El aparato proyectó la secuencia. Planch retrocedió todo lo que pudo sin llamar la atención y entrelazó las manos.
—Trema no ha muerto —dijo Sinter triunfalmente—. Ni es humano.
—¿Lo tienes aquí? —preguntó Chen, con tensión en las mejillas y el cuello. Relajó un puño.
—Todavía no. Estoy seguro de que está en Trantor, pero es probable que haya cambiado de apariencia. Es un robot. Uno entre muchos, quizá millones. Este otro, este robot alto, es el mecanismo pensante más antiguo de la galaxia… un Eterno. Creo que ha ocupado altos puestos. Puede haber inspirado la revuelta tiktok que puso en jaque el Imperio. Y… puede ser el fabuloso Danee.
—Demerzel, supongo —murmuró Chen.
Sinter miró a Chen con cierta sorpresa.
—Todavía no estoy seguro de eso… pero es posible.
—Recordarás lo que le sucedió a Joranum —dijo Chen afablemente.
—Sí. Pero él no tenía pruebas.
—Supongo que la grabación está autentificada —dijo Chen.
—Por las mejores autoridades de Trantor.
—Es real, Chen —dijo Klayus con voz estridente—. ¿Cómo osas permitir que esto continúe sin detectarlo? Una conspiración de máquinas… Con siglos de antigüedad… Y ahora…
Entró el robot femenino, impulsado por su propia energía, flanqueado por los cuatro guardias. Estaba en pésimo estado; le colgaban jirones de carne de los brazos y el cuello, y tenía los carrillos tan flojos que amenazaban con exponer una cuenca ocular. Era una aparición siniestra, más parecida a un cadáver ambulante que a una máquina.
Chen la miró con alarma y genuina piedad al mismo tiempo. Nunca había visto un robot en funcionamiento —a menos que creyera a Sinter—-pero había visitado en secreto la antigua y difunta máquina mantenida por los mycogenianos.
—Ahora te exijo que delegues el juicio de Hari Seldon en la Comisión de Seguridad General —dijo Sinter. Se estaba adelantando.
—No entiendo por qué —dijo Chen con calma, apartándose de la repugnante máquina.
—Este robot fue su esposa —declaró Sinter.
El emperador no podía apartar los ojos del robot, mirándolo con evidente curiosidad.
—¡La Mujer Tigre, Dors Venabili! —exclamó Sinter—. Hace décadas que se sospecha que era un robot, pero por alguna razón nunca se investigó exhaustivamente. Seldon es una parte esencial de la conspiración de los robots. Es un títere de los Eternos.

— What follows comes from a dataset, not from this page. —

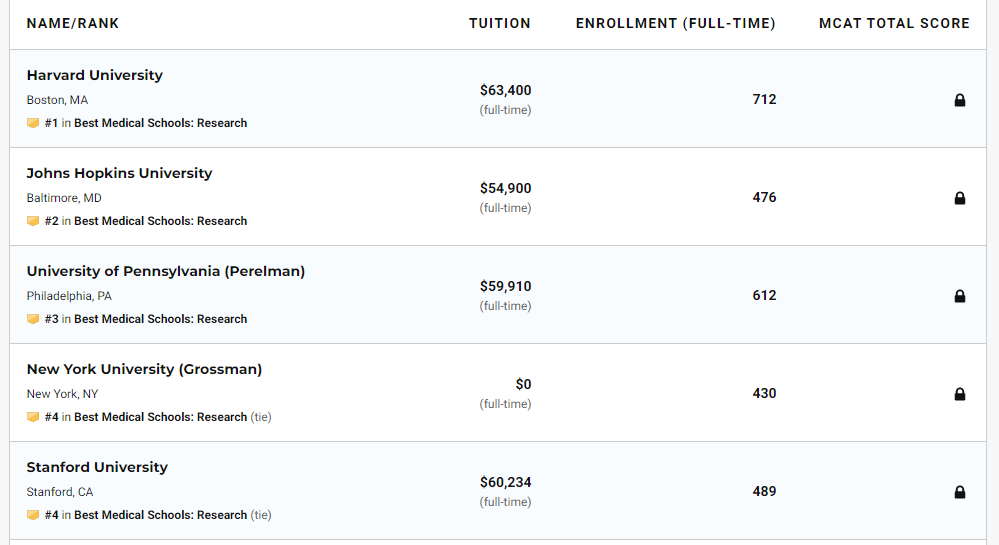
Task: Click Penn's #3 Best Medical Schools: Research link
Action: click(x=160, y=319)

—Si, bien… debe comparecer en juicio —murmuró Chen, entornando los ojos—. Tú mismo puedes interrogarlo y reclamar jurisdicción sobre su destino.
Sinter movió la nariz mientras observaba esa actuación, esa serenidad irritante.
—Me propongo hacerlo —dijo. Un poco de dignidad nacida de un triunfo honesto se filtró en su voz.
—¿Tienes pruebas de esas asociaciones? —preguntó Chen.
—¿Necesito más pruebas de las que tengo? La grabación de una reunión imposible, entre un hombre muerto y un hombre con milenios de edad… Un robot, cuando se supone que los robots ya no funcionan, y para colmo con forma humana. Tengo todo lo que necesito, Chen, y lo sabes perfectamente. —La voz de Sinter se agudizó.
—De acuerdo —dijo Chen—. Juega tus cartas. Interroga a Seldon, si lo deseas. Pero seguiremos las reglas. Es todo lo que nos queda en este Imperio. El honor y la dignidad han desaparecido hace tiempo. —Miró a Klayus—. Siempre he sido tu fiel servidor, alteza. Espero que Sinter te sirva con la misma devoción.
Klayus asintió gravemente, pero había un destello de deleite en sus ojos.
Chen partió con sus sirvientes. Detrás de él, en la larga y ancha cámara del viejo Salón del Mérito, Sinter se echó a reír, y la risa se convirtió en ladrido.
Mors Planch mantenía la cabeza gacha, deseando estar muerto.
Mientras trasponía las enormes puertas esculpidas para regresar al vehículo palaciego aparcado junto a la avenida oficial, Linge Chen se permitió una breve sonrisa. A partir de ese punto, sin embargo, su pálido y estirado rostro fue una efigie de cera que representaba la derrota.